Thursday, October 26, 2006

It could never happen here, right?

Another state supreme court overturned years of precedent and ordered the state legislature to write a law legalizing gay marriage. This time it was New Jersey.
The state Supreme Court on Wednesday ruled that New Jersey must extend all the rights of marriage to gay couples. But the justices left it to state lawmakers to decide whether to provide those rights in the form of marriages, civil unions or something else - and gave the Legislature 180 days to reach a decision.

Several Democratic lawmakers said they will push for full marriage rights.

But some Republicans, the minority party in both houses of the Legislature, said they will seek a constitutional amendment banning gay marriage. Assemblyman Richard Merkt, R-Morris, vowed to have the justices impeached.

"Neither the framers of New Jersey's 1947 constitution, nor the voters who ratified it, ever remotely contemplated the possibility of same-sex marriage," Merkt said.
So much for Mike Tate and Fair Wisconsin's claim that gay marriage would never happen here even if we do not pass an amendment to the state constitution banning gay marriage. They have been fighting a dishonest campaign from the start, and the New Jersey case demonstrates why.

Speaking of a little dishonesty, note how the Associated Press writer refers to former New Jersey Governor James McGreevey,
New Jersey adopted a domestic partnership law in 2004 giving gay couples some of the same rights of married couples, but the gay marriage debate has never played out fully in the Statehouse.

It might have, had former Gov. James E. McGreevey, who resigned in 2004 after announcing that he was gay and had an affair with a male staff member, made it a priority. He has said he did not support gay marriage at the time because he was afraid of being perceived as gay.

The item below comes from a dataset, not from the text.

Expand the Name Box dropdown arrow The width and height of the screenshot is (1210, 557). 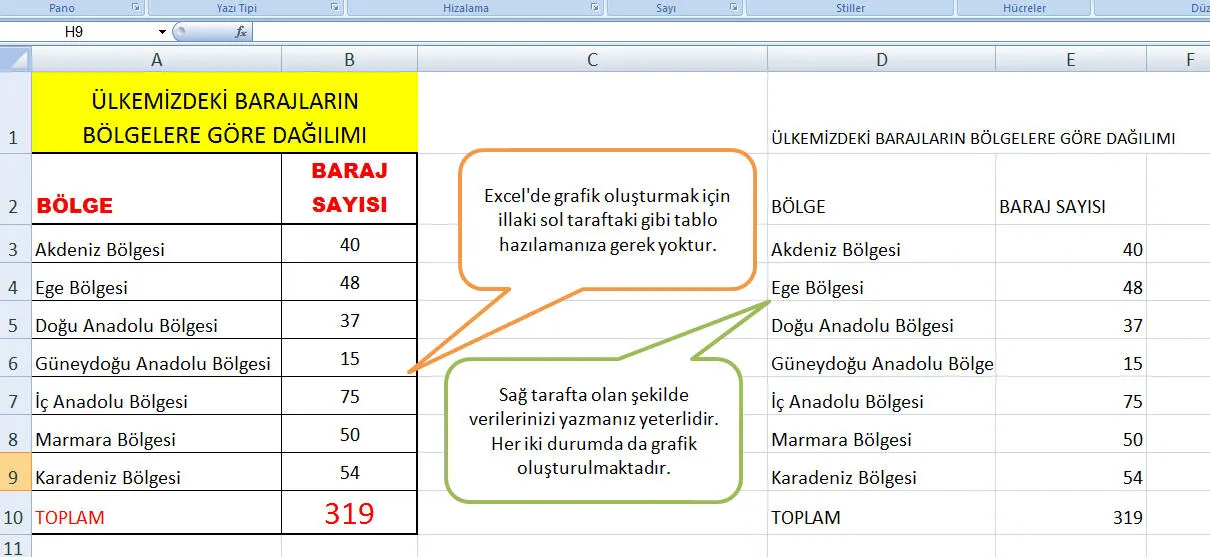(x=162, y=32)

"I applaud the court's courage," McGreevey said Wednesday. "I regret not having had the fortitude to embrace this right during my tenure as governor."
Of course, the writer doesn't mention the staff member in question was given a job by McGreevey for which he was completely unqualified, and that McGreevey resigned because the staffer threatened to sue for sexual harassment after he lost his job.